Problem to solve | The reply should return the data in full, exactly as written.
--- Given data Enclosed Below ---
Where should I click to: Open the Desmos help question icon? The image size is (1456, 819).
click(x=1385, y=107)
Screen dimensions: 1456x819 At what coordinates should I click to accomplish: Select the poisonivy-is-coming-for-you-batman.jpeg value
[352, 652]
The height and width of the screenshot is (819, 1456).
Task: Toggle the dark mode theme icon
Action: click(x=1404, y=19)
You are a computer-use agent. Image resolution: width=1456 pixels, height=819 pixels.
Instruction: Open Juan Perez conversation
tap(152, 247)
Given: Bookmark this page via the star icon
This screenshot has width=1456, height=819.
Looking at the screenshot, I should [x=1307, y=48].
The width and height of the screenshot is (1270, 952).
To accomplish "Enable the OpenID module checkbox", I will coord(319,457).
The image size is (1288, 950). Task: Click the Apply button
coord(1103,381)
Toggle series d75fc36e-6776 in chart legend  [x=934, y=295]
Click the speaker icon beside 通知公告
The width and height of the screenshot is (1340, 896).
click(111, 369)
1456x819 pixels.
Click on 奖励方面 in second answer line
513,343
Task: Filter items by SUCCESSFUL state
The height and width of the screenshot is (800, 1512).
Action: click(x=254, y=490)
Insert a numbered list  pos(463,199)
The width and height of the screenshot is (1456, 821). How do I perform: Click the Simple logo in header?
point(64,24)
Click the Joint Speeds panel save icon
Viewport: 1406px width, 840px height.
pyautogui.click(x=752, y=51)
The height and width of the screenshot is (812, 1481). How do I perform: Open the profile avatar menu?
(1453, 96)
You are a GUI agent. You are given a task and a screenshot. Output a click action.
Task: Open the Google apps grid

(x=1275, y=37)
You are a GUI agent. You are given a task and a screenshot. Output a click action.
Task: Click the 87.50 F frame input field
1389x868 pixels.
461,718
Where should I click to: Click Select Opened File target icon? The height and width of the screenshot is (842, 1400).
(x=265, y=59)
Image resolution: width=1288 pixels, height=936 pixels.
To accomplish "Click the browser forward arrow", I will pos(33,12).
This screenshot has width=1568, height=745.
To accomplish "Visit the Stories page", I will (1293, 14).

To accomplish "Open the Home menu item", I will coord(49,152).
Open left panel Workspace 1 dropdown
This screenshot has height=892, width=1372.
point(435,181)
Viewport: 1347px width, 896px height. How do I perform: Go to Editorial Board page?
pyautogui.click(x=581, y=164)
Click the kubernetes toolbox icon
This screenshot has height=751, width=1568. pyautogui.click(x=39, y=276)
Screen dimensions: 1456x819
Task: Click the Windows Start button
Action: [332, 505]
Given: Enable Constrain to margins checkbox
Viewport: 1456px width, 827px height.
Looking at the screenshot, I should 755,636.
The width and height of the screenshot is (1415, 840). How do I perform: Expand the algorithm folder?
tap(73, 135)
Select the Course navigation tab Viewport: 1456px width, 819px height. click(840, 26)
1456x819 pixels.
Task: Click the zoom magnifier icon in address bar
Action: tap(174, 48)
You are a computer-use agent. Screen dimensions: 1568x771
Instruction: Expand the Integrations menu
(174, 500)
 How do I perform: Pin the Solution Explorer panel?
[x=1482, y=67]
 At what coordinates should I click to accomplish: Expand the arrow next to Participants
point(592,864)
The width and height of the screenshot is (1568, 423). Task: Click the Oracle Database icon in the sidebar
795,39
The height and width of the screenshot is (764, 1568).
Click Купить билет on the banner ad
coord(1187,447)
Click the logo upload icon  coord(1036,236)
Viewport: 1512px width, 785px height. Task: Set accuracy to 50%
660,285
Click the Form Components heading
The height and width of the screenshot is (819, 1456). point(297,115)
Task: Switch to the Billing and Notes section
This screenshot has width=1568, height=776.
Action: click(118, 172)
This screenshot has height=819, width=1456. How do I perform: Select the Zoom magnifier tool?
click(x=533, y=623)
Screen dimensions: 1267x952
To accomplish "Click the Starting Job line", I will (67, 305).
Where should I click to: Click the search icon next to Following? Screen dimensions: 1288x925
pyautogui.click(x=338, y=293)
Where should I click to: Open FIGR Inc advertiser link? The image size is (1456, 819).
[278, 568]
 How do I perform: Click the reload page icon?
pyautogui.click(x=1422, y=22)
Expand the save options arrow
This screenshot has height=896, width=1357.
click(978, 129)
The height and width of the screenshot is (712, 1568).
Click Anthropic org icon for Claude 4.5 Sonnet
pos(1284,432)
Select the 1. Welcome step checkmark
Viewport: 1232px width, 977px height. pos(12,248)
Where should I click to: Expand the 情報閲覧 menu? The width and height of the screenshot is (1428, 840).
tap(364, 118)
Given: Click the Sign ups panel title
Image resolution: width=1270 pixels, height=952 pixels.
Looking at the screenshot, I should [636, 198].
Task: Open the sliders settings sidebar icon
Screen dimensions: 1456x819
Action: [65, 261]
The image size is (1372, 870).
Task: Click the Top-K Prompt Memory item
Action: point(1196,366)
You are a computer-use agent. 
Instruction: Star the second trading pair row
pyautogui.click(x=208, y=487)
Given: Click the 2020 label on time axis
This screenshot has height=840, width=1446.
--- End of Enclosed Given data ---
Finished task |
Where should I click to: Open the Desmos help question icon? The image size is (1456, 819).
click(x=1385, y=107)
Screen dimensions: 1456x819 At what coordinates should I click to accomplish: Select the poisonivy-is-coming-for-you-batman.jpeg value
[352, 652]
The height and width of the screenshot is (819, 1456).
Task: Toggle the dark mode theme icon
Action: click(x=1404, y=19)
You are a computer-use agent. Image resolution: width=1456 pixels, height=819 pixels.
Instruction: Open Juan Perez conversation
tap(152, 247)
Given: Bookmark this page via the star icon
This screenshot has width=1456, height=819.
Looking at the screenshot, I should [x=1307, y=48].
The width and height of the screenshot is (1270, 952).
To accomplish "Enable the OpenID module checkbox", I will coord(319,457).
The image size is (1288, 950). Task: Click the Apply button
coord(1103,381)
Toggle series d75fc36e-6776 in chart legend  [x=934, y=295]
Click the speaker icon beside 通知公告
The width and height of the screenshot is (1340, 896).
click(111, 369)
1456x819 pixels.
Click on 奖励方面 in second answer line
513,343
Task: Filter items by SUCCESSFUL state
The height and width of the screenshot is (800, 1512).
Action: click(x=254, y=490)
Insert a numbered list  pos(463,199)
The width and height of the screenshot is (1456, 821). How do I perform: Click the Simple logo in header?
point(64,24)
Click the Joint Speeds panel save icon
Viewport: 1406px width, 840px height.
pyautogui.click(x=752, y=51)
The height and width of the screenshot is (812, 1481). How do I perform: Open the profile avatar menu?
(1453, 96)
You are a GUI agent. You are given a task and a screenshot. Output a click action.
Task: Open the Google apps grid

(x=1275, y=37)
You are a GUI agent. You are given a task and a screenshot. Output a click action.
Task: Click the 87.50 F frame input field
1389x868 pixels.
461,718
Where should I click to: Click Select Opened File target icon? The height and width of the screenshot is (842, 1400).
(x=265, y=59)
Image resolution: width=1288 pixels, height=936 pixels.
To accomplish "Click the browser forward arrow", I will pos(33,12).
This screenshot has width=1568, height=745.
To accomplish "Visit the Stories page", I will (1293, 14).

To accomplish "Open the Home menu item", I will coord(49,152).
Open left panel Workspace 1 dropdown
This screenshot has height=892, width=1372.
point(435,181)
Viewport: 1347px width, 896px height. How do I perform: Go to Editorial Board page?
pyautogui.click(x=581, y=164)
Click the kubernetes toolbox icon
This screenshot has height=751, width=1568. pyautogui.click(x=39, y=276)
Screen dimensions: 1456x819
Task: Click the Windows Start button
Action: [332, 505]
Given: Enable Constrain to margins checkbox
Viewport: 1456px width, 827px height.
Looking at the screenshot, I should 755,636.
The width and height of the screenshot is (1415, 840). How do I perform: Expand the algorithm folder?
tap(73, 135)
Select the Course navigation tab Viewport: 1456px width, 819px height. click(840, 26)
1456x819 pixels.
Task: Click the zoom magnifier icon in address bar
Action: tap(174, 48)
You are a computer-use agent. Screen dimensions: 1568x771
Instruction: Expand the Integrations menu
(174, 500)
 How do I perform: Pin the Solution Explorer panel?
[x=1482, y=67]
 At what coordinates should I click to accomplish: Expand the arrow next to Participants
point(592,864)
The width and height of the screenshot is (1568, 423). Task: Click the Oracle Database icon in the sidebar
795,39
The height and width of the screenshot is (764, 1568).
Click Купить билет on the banner ad
coord(1187,447)
Click the logo upload icon  coord(1036,236)
Viewport: 1512px width, 785px height. Task: Set accuracy to 50%
660,285
Click the Form Components heading
The height and width of the screenshot is (819, 1456). point(297,115)
Task: Switch to the Billing and Notes section
This screenshot has width=1568, height=776.
Action: click(118, 172)
This screenshot has height=819, width=1456. How do I perform: Select the Zoom magnifier tool?
click(x=533, y=623)
Screen dimensions: 1267x952
To accomplish "Click the Starting Job line", I will (67, 305).
Where should I click to: Click the search icon next to Following? Screen dimensions: 1288x925
pyautogui.click(x=338, y=293)
Where should I click to: Open FIGR Inc advertiser link? The image size is (1456, 819).
[278, 568]
 How do I perform: Click the reload page icon?
pyautogui.click(x=1422, y=22)
Expand the save options arrow
This screenshot has height=896, width=1357.
click(978, 129)
The height and width of the screenshot is (712, 1568).
Click Anthropic org icon for Claude 4.5 Sonnet
pos(1284,432)
Select the 1. Welcome step checkmark
Viewport: 1232px width, 977px height. pos(12,248)
Where should I click to: Expand the 情報閲覧 menu? The width and height of the screenshot is (1428, 840).
tap(364, 118)
Given: Click the Sign ups panel title
Image resolution: width=1270 pixels, height=952 pixels.
Looking at the screenshot, I should [636, 198].
Task: Open the sliders settings sidebar icon
Screen dimensions: 1456x819
Action: [65, 261]
The image size is (1372, 870).
Task: Click the Top-K Prompt Memory item
Action: point(1196,366)
You are a computer-use agent. 
Instruction: Star the second trading pair row
pyautogui.click(x=208, y=487)
Given: Click the 2020 label on time axis
This screenshot has height=840, width=1446.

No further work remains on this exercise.